ABOUT THIS EXERCISE:
This exercise asks for an exact copy of the lines from the one containing "Click 下一页 in the permission list pagination" through the final line of the material, with pictures omitted.

DATA EXTRACTS:
"""
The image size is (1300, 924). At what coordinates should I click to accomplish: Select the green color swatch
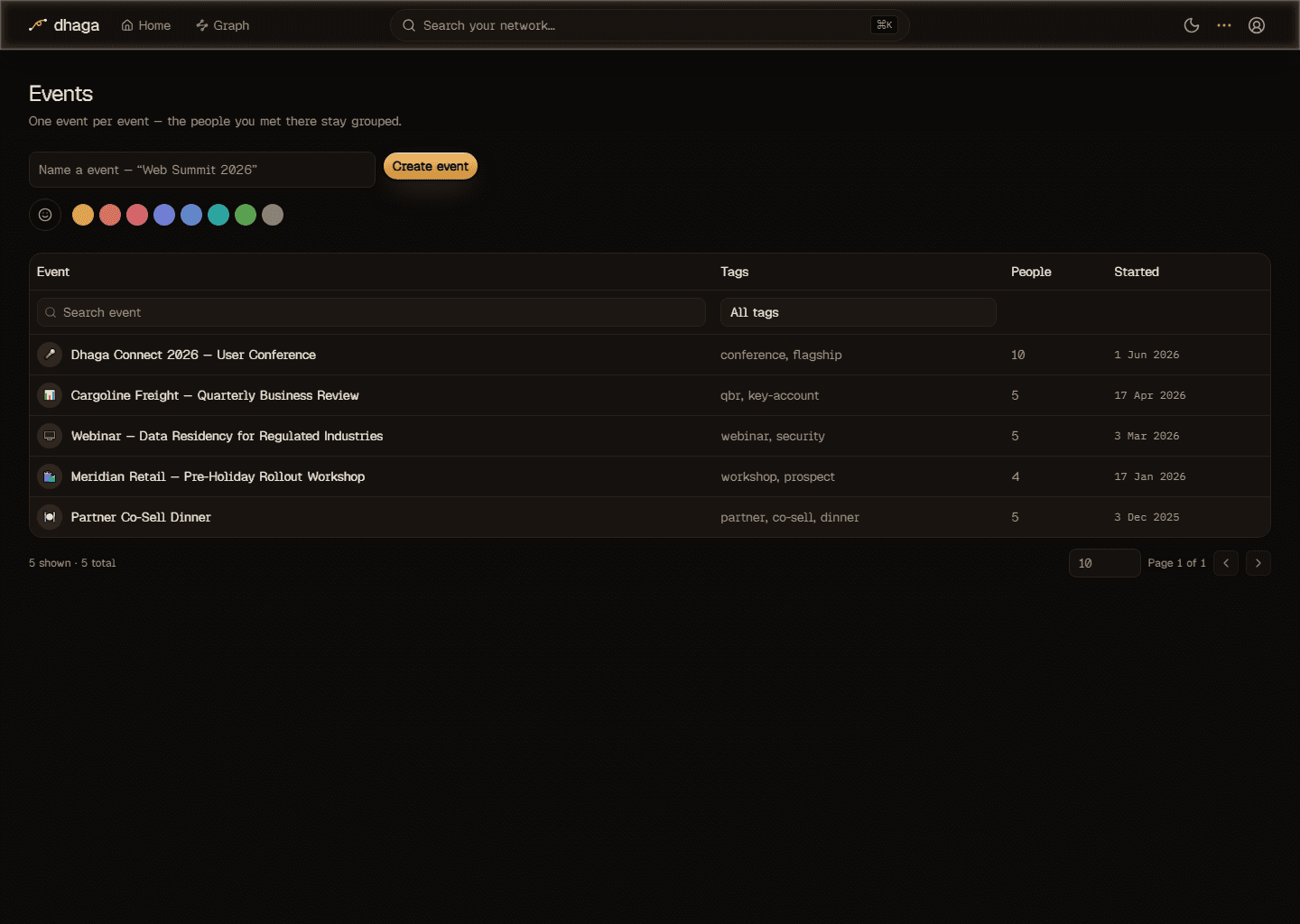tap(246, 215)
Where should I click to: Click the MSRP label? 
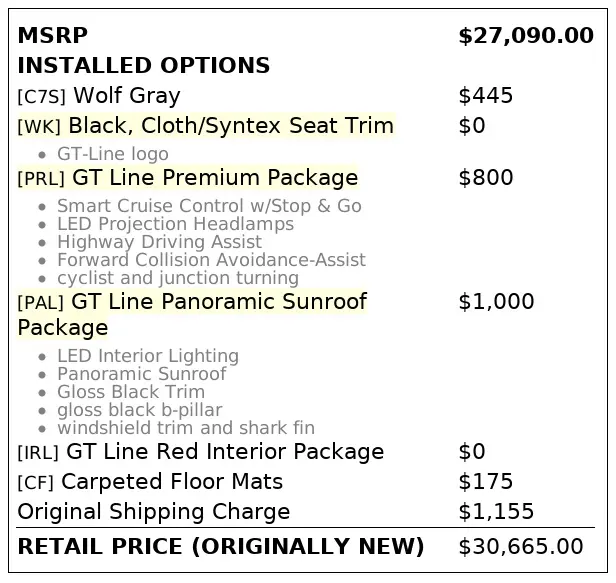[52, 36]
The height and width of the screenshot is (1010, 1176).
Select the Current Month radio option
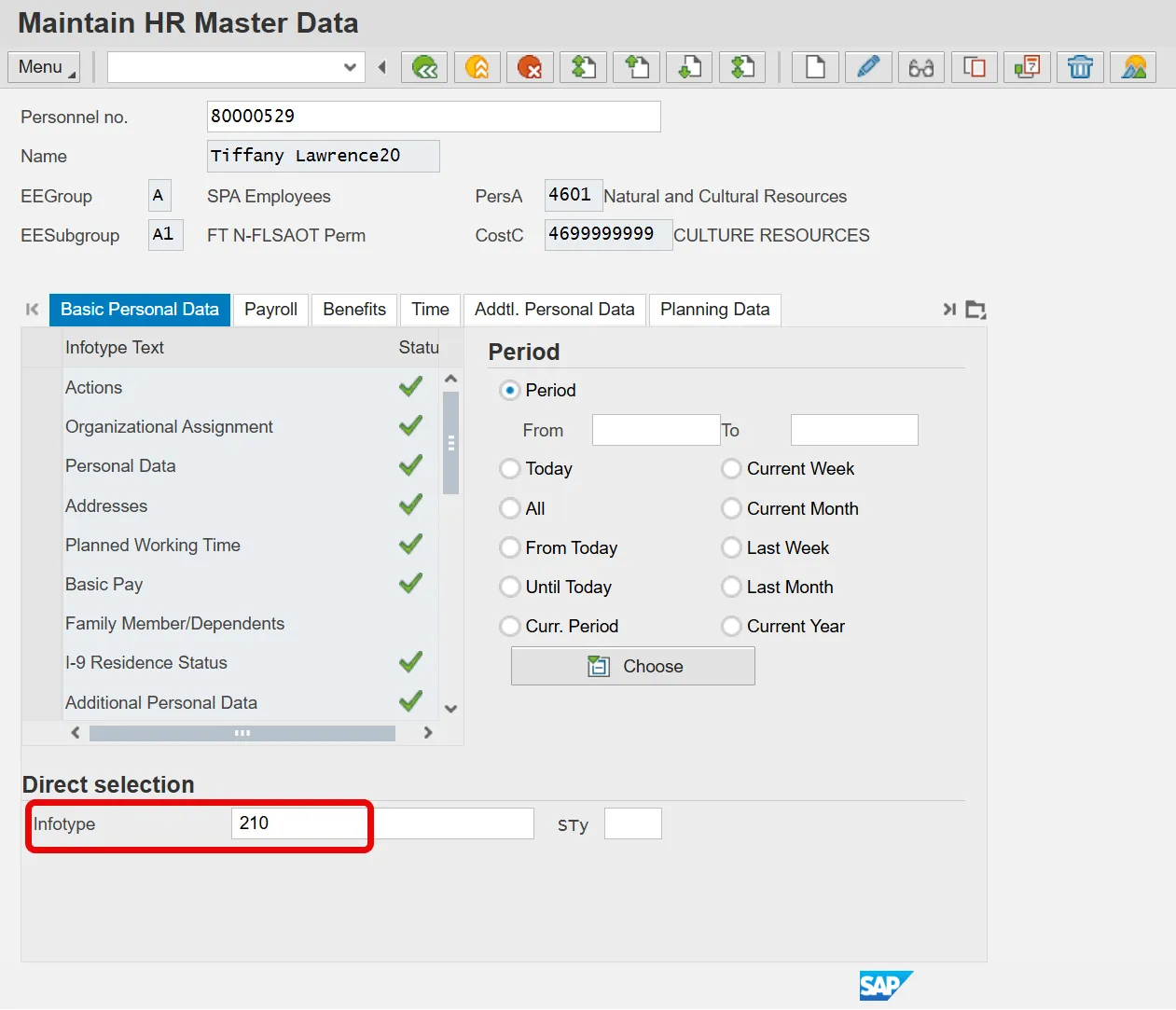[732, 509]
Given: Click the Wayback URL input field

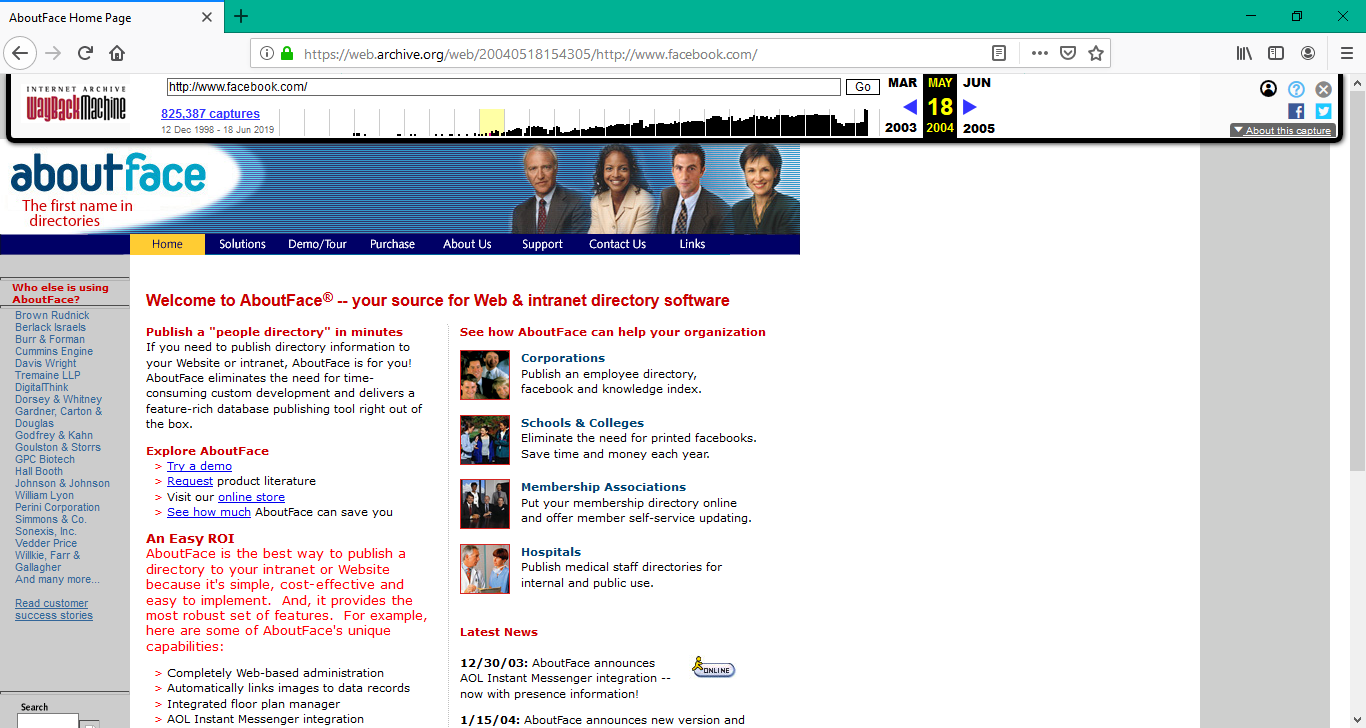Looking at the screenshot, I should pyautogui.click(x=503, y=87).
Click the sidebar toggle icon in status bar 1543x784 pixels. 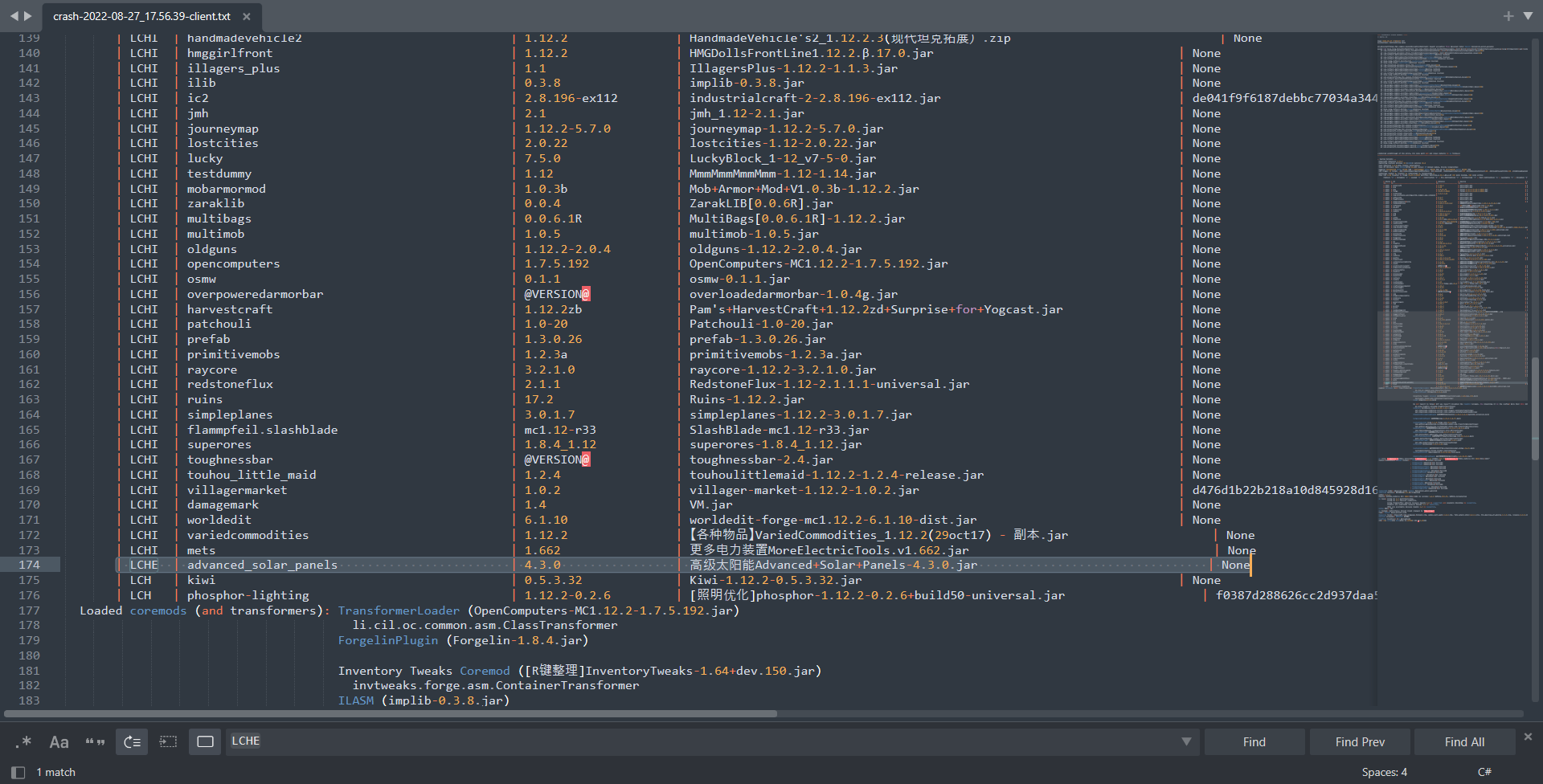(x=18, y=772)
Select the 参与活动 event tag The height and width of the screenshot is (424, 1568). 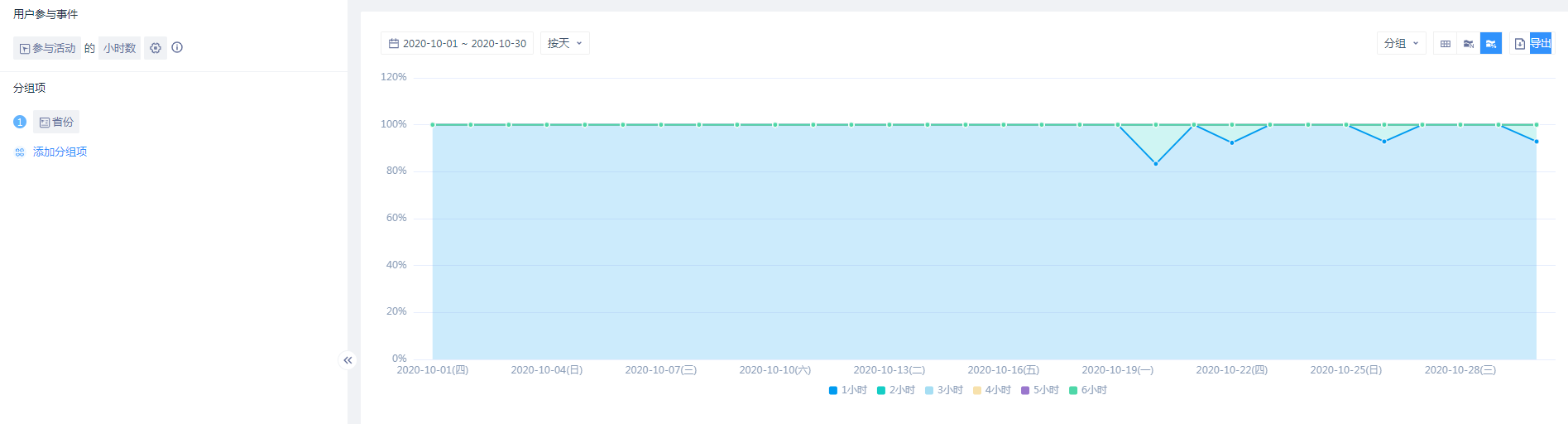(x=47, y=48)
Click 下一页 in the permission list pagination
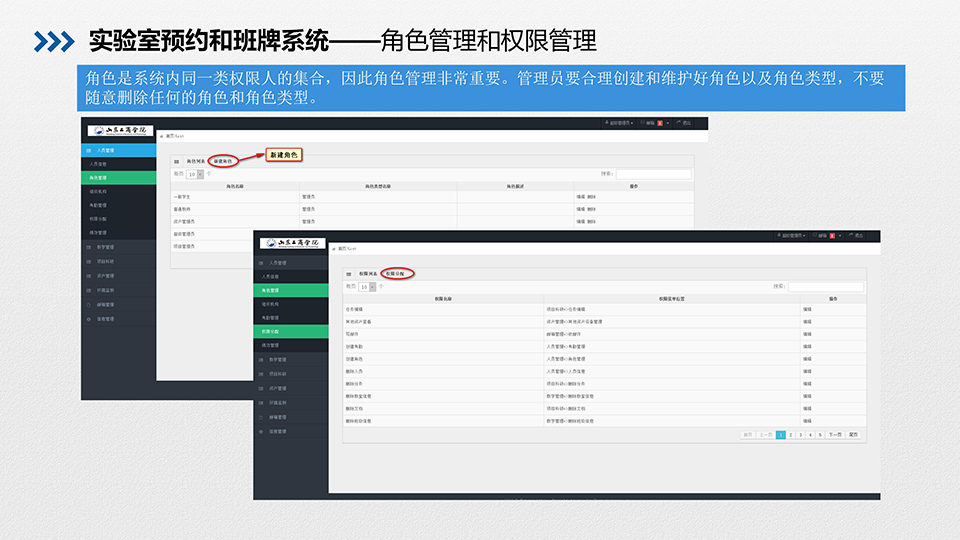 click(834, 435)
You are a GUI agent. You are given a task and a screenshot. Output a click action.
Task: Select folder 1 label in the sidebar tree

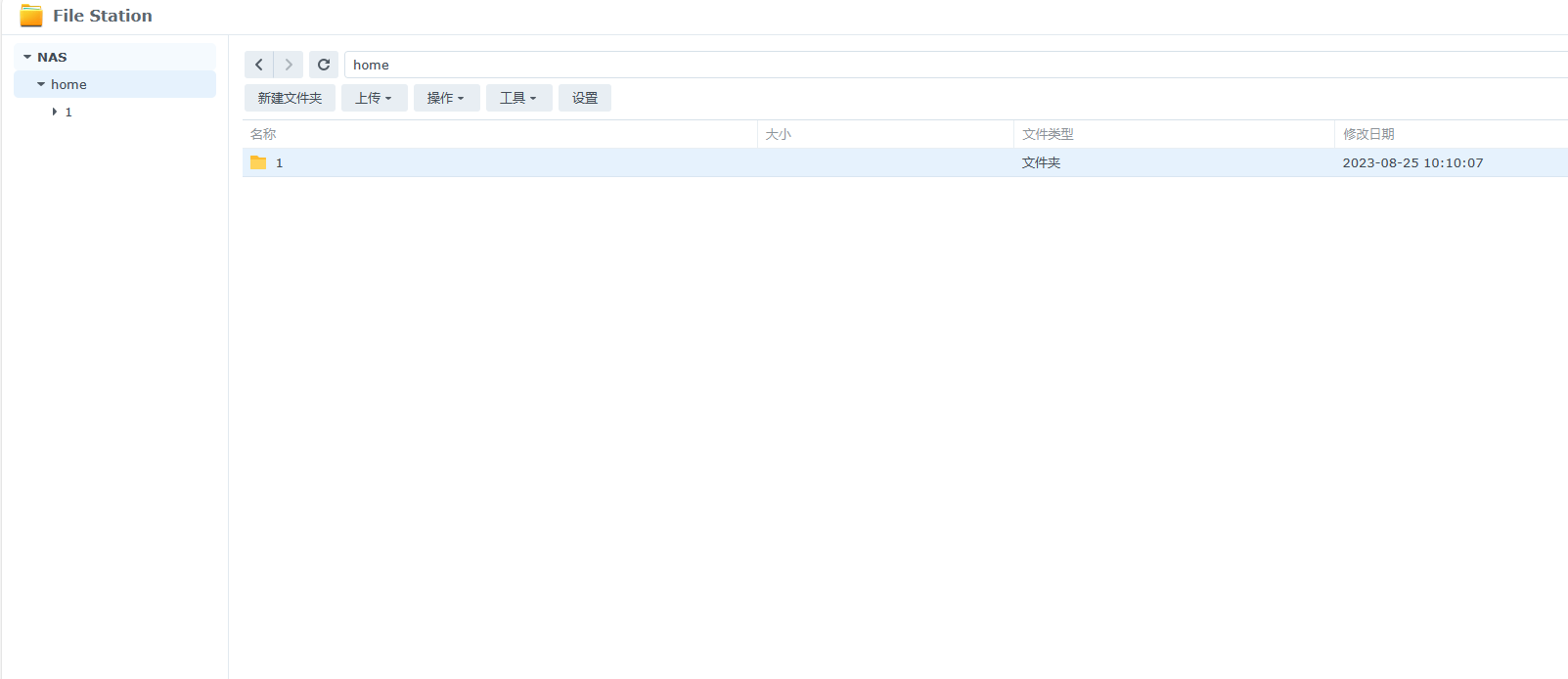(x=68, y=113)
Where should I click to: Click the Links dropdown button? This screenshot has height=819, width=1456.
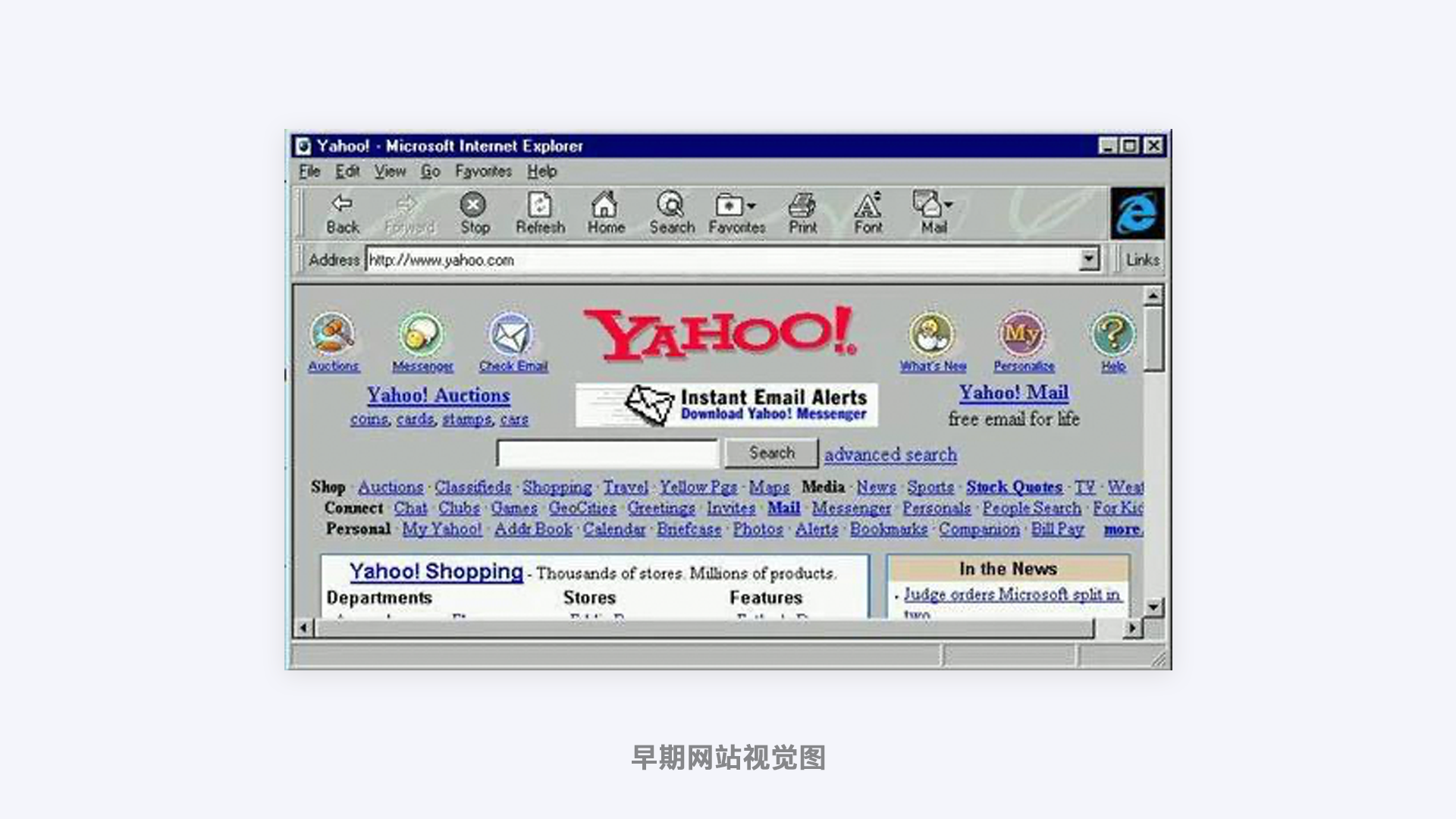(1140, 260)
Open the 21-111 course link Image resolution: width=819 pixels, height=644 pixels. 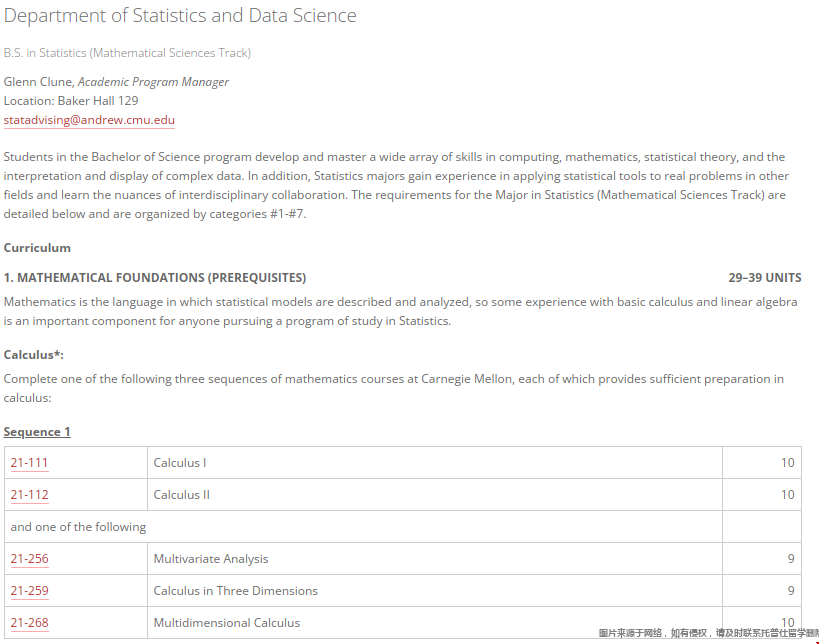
"""
RESPONSE AREA:
Click 下一页 in the permission list pagination
 click(834, 435)
You are a GUI agent. You are given a task and a screenshot. Output a click action.
Task: Select folder 1 label in the sidebar tree

(x=68, y=113)
Where should I click to: Click the Links dropdown button? This screenshot has height=819, width=1456.
(1140, 260)
Open the 21-111 course link Image resolution: width=819 pixels, height=644 pixels. 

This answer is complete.